La logica sbagliata e la tentazione nella quale Israele potrebbe cadere, una volta entrato nella terra promessa, dopo aver fatto esperienza di grandi vittorie durante la conquista, è quella di cadere in un orgoglio spirituale e credere di aver meritato il possesso del paese a motivo della propria giustizia. Ecco come possiamo rendere il dialogo tra Israele e Mosè (o Dio). Israele: “È per la mia giustizia e per la malvagità delle nazioni che io entro in possesso della terra promessa”. Mosè: “No, non è per la tua giustizia che tu hai il possesso del paese di Canaan, ma è per la malvagità delle nazioni e per le promesse di Dio ai patriarchi che tu possiedi la terra promessa”. Israele è un popolo ostinato, di collo duro, e non può contrapporre la sua giustizia (zedaqah) che non ha, come la storia dell’esodo dimostra, alla malvagità (ris’ah) delle nazioni, che pure è innegabile.
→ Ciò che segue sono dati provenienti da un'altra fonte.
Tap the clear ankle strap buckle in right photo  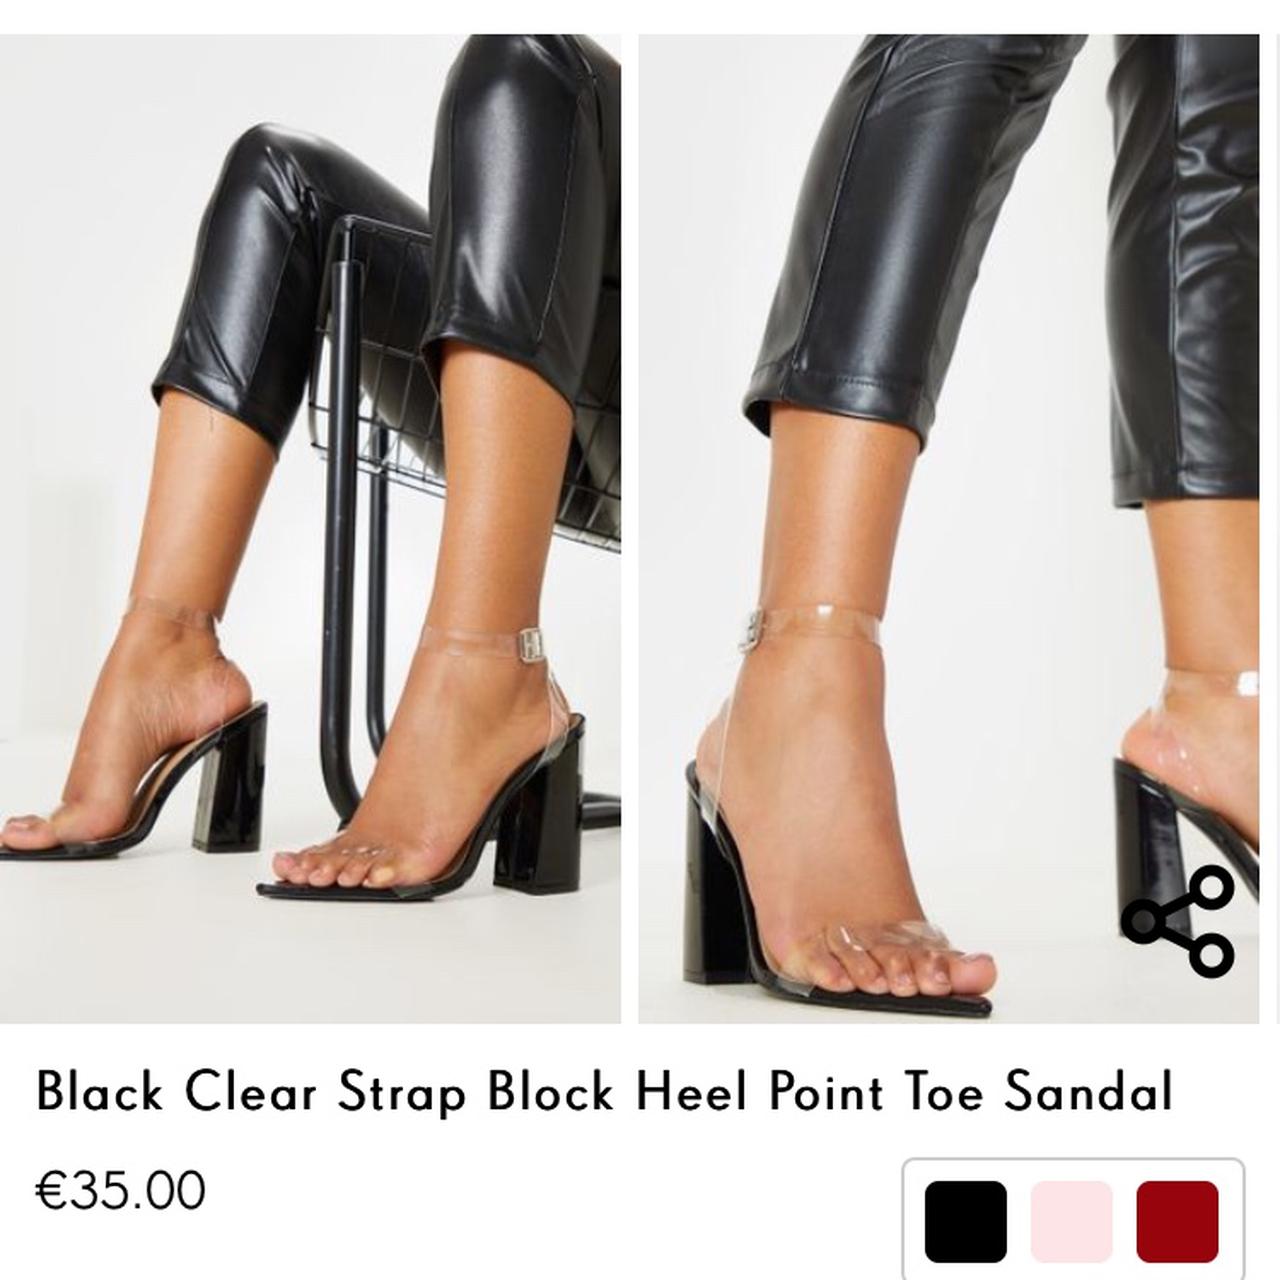click(x=749, y=627)
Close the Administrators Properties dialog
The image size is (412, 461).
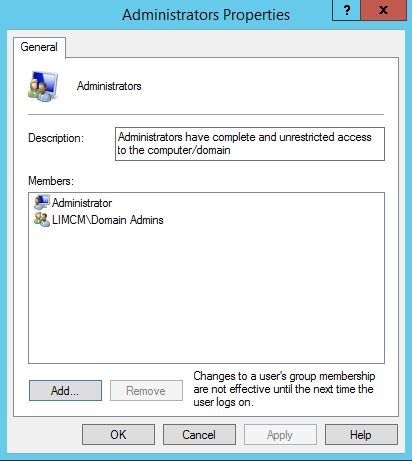point(384,10)
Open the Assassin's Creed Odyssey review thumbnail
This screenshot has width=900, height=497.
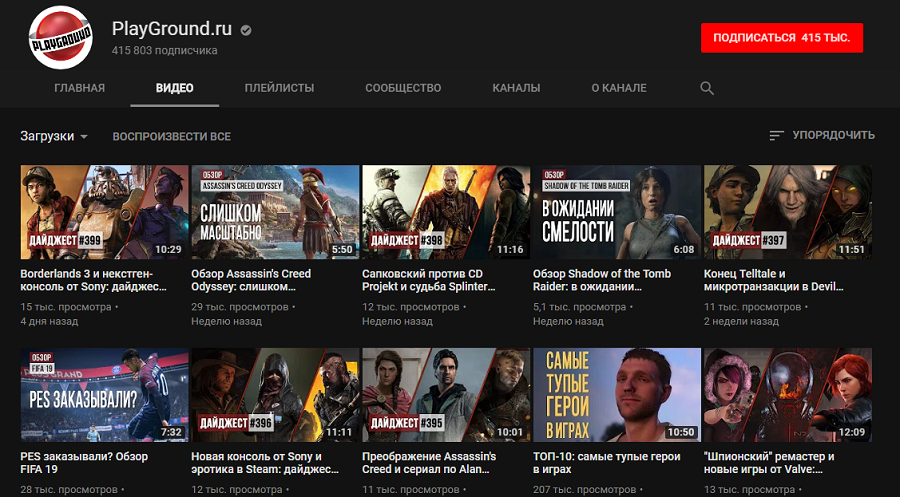(275, 212)
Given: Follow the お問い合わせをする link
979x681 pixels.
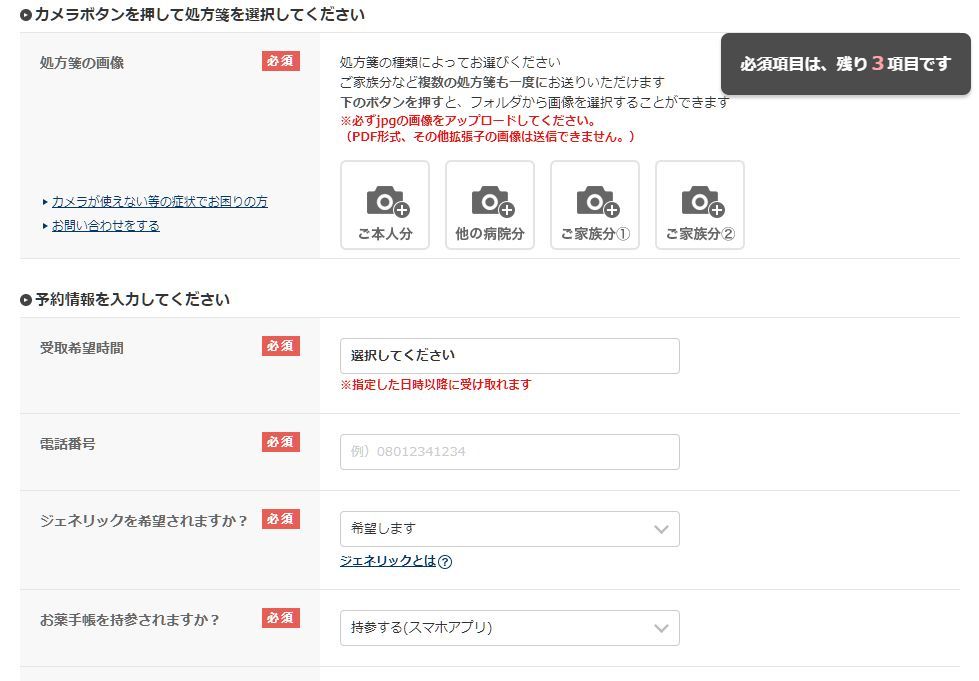Looking at the screenshot, I should coord(105,225).
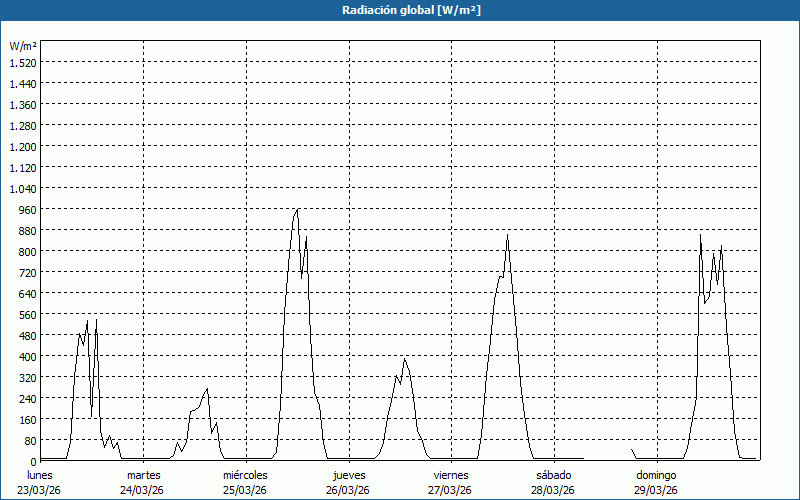800x500 pixels.
Task: Pick the jueves day label
Action: point(349,475)
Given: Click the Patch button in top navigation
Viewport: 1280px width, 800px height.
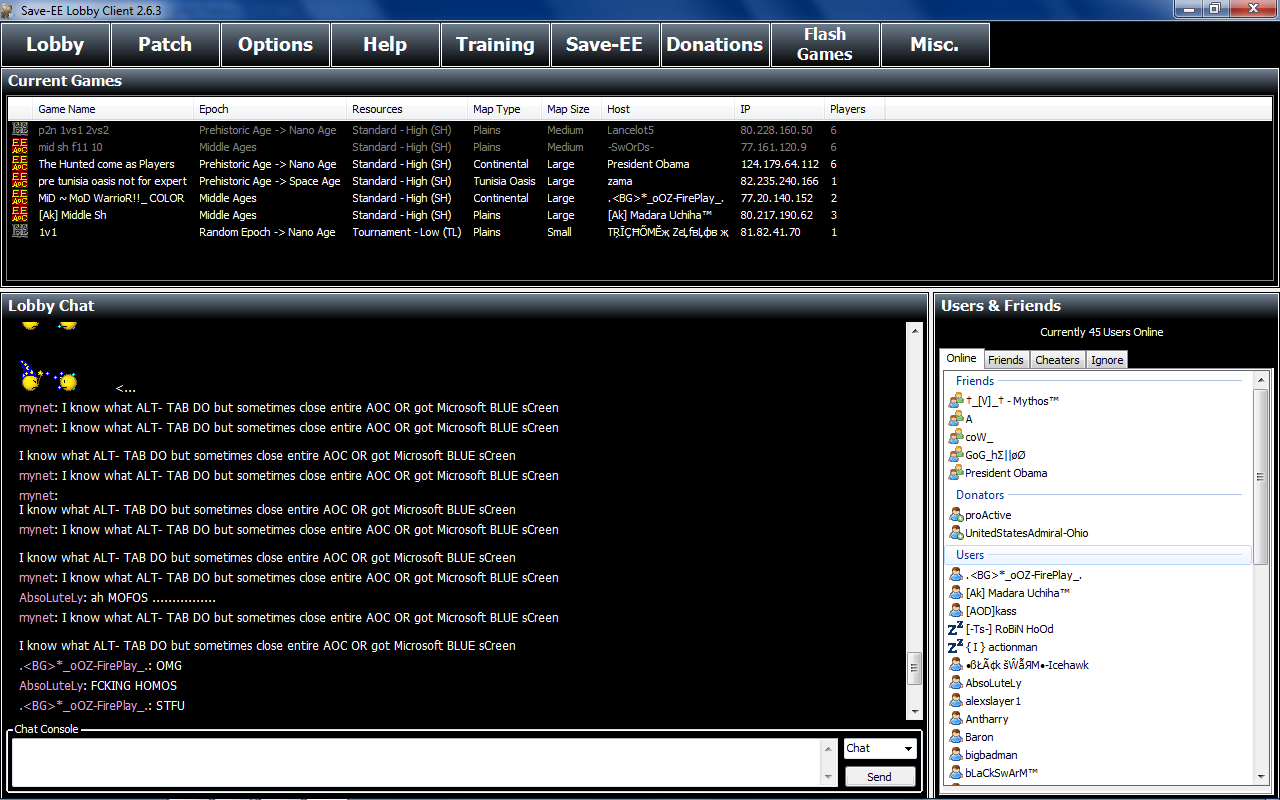Looking at the screenshot, I should point(165,45).
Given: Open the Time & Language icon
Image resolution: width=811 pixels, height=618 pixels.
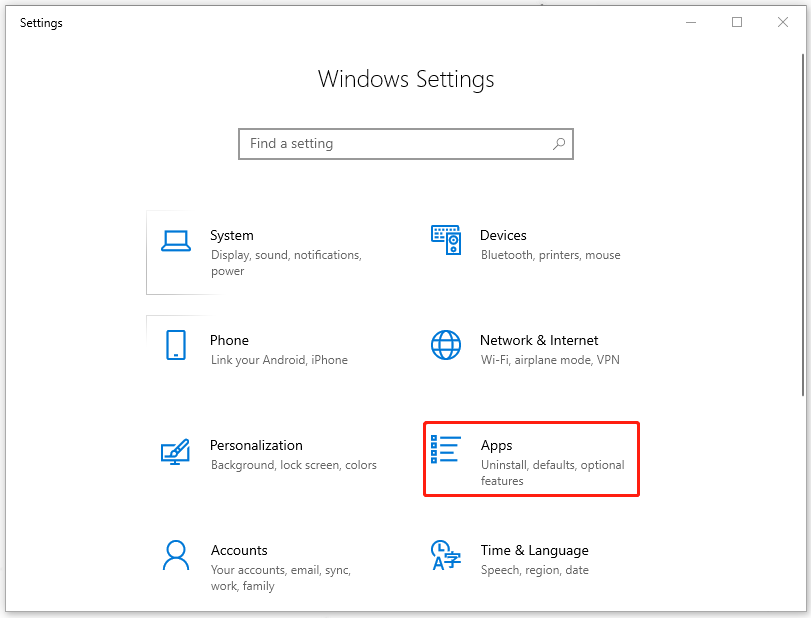Looking at the screenshot, I should pos(446,555).
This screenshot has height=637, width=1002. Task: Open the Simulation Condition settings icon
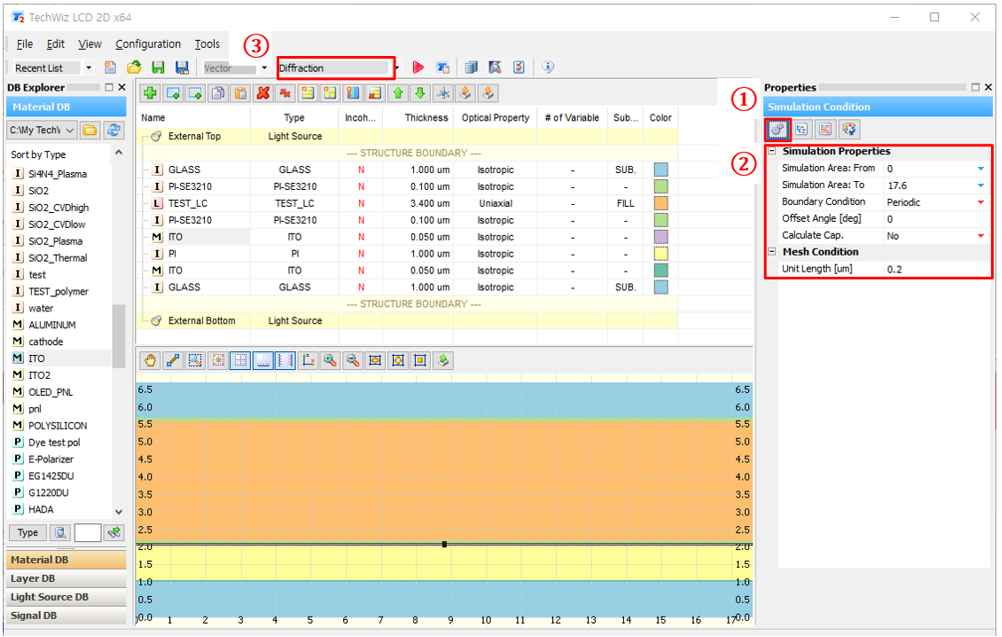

Il possesso della terra trova motivo nel giudizio di Dio contro le nazioni, nell’elezione e promesse ai patriarchi. Neppure Israele, il vincitore dei popoli cananei, può reclamare meriti propri o speciali di fronte a Dio. Paolo, nella lettera ai Romani, parlando della giustizia di Dio e della giustificazione, dirà: “Tutti sono sotto il peccato, ebrei e gentili” (3,9). Israele non può allora accampare meriti di una giustizia che non ha sul paese, può invece ricevere la terra promessa come dono della grazia di Dio.